Otra sazón
No lo tuvo fácil. El escaso público no invitaba precisamente a la alegría, pero Yuri Buenaventura solventó la papeleta a base de entrega y profesionalidad. Al segundo número ya el ambiente era cálido: los músicos colombianos dejaron muy buen sabor de boca en una noche que podía haber resultado desoladora. Y es que, hoy por hoy, parece que los únicos salseros con cierto poder de convocatoria en la capital son los cubanos.Yuri Buenaventura está en la línea de aquellas voces que acogió Fania a principios de los setenta. El nombre de Rubén Blades surge en todas las conversaciones porque, además de cantar, es un cronista social: un cruzado de la salsa, como lo llamó un crítico francés, o un guerrillero cultural, como se define él. Sus textos comprometidos recuperan para el género bailable mensajes de mayor enjundia que las letras frívolas, tan al uso últimamente.
Yuri Buenaventura
Yun Buenaventura (voz), Luis Caicedo y Astolfo Alegría (coros), Jaime Enrique Guapi (bajo), Edelberto Herrera y Jorge Andrés Ladino (trompetas), Johnny López (bongó), Jimison Saa (congas), Jim López (timbales), Andrés Víáfara y Héctor Marín (trombón) y Nicolás Cristancho (piano). La Riviera.
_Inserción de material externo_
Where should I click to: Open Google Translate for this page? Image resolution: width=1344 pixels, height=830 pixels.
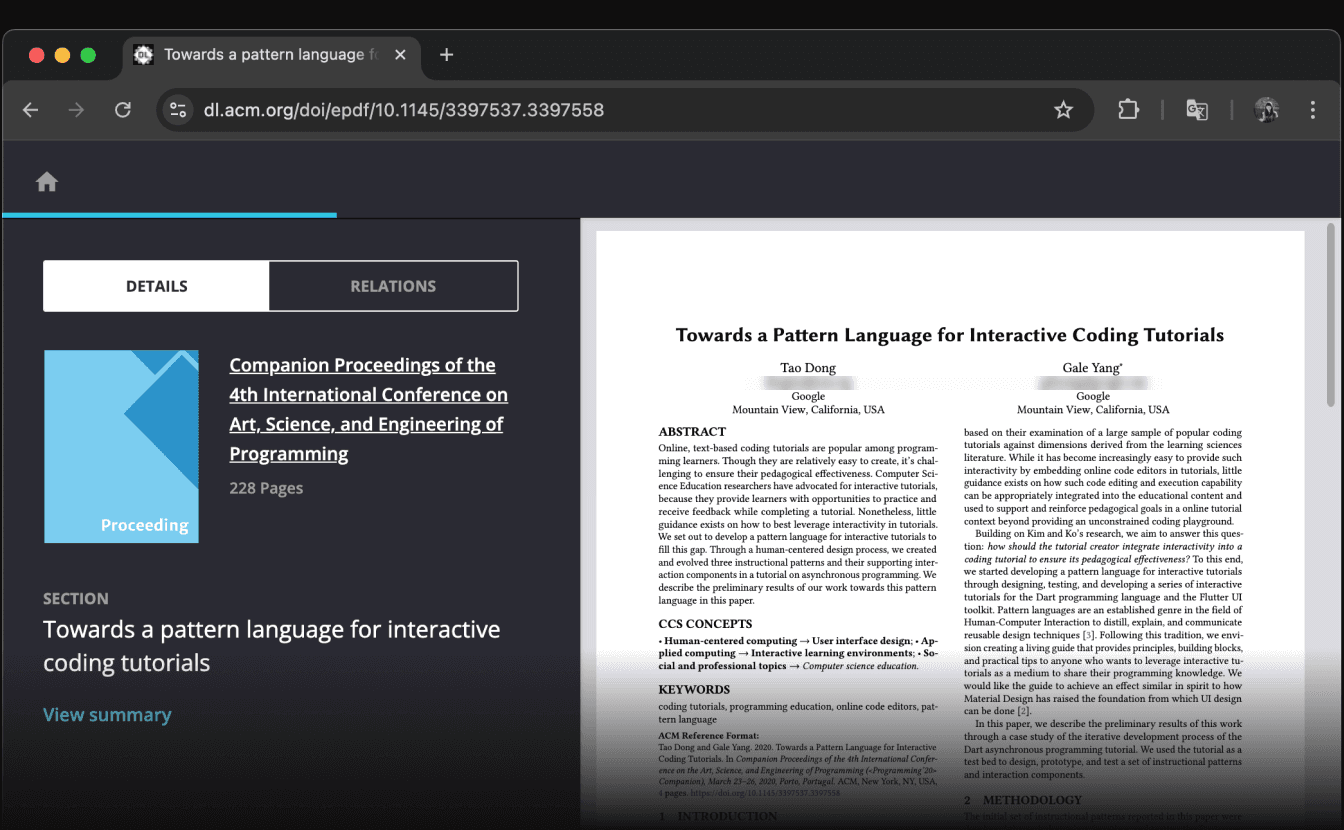[x=1197, y=110]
Madrid, 27 de febrero.
No contaminado
Desde el escenario, Buenaventura reivindicó las señas de identidad de su pueblo y habló de mineros, pescadores o campesinos, a ritmo de son montuno. Con un primer disco, Herencia africana, se ha marcado la misión de colocar a su país en el. mapa por motivos musicales.Empezaron con una descarga de metales y cueros. Estirando los temas con densos desarrollos instrumentales abiertos a la improvisación: Colombia parece erigirse en uno de los reductos de la salsa no contaminada aún por fruslerías. Y terminaron con ese hallazgo absoluto que es su adaptación de Ne me quitte pas, el himno a la desolación de Jacques Brel. Una transgresión que el artista belga quizá no hubiera aceptado de entrada, pero que probablemente le habría puesto a bailar.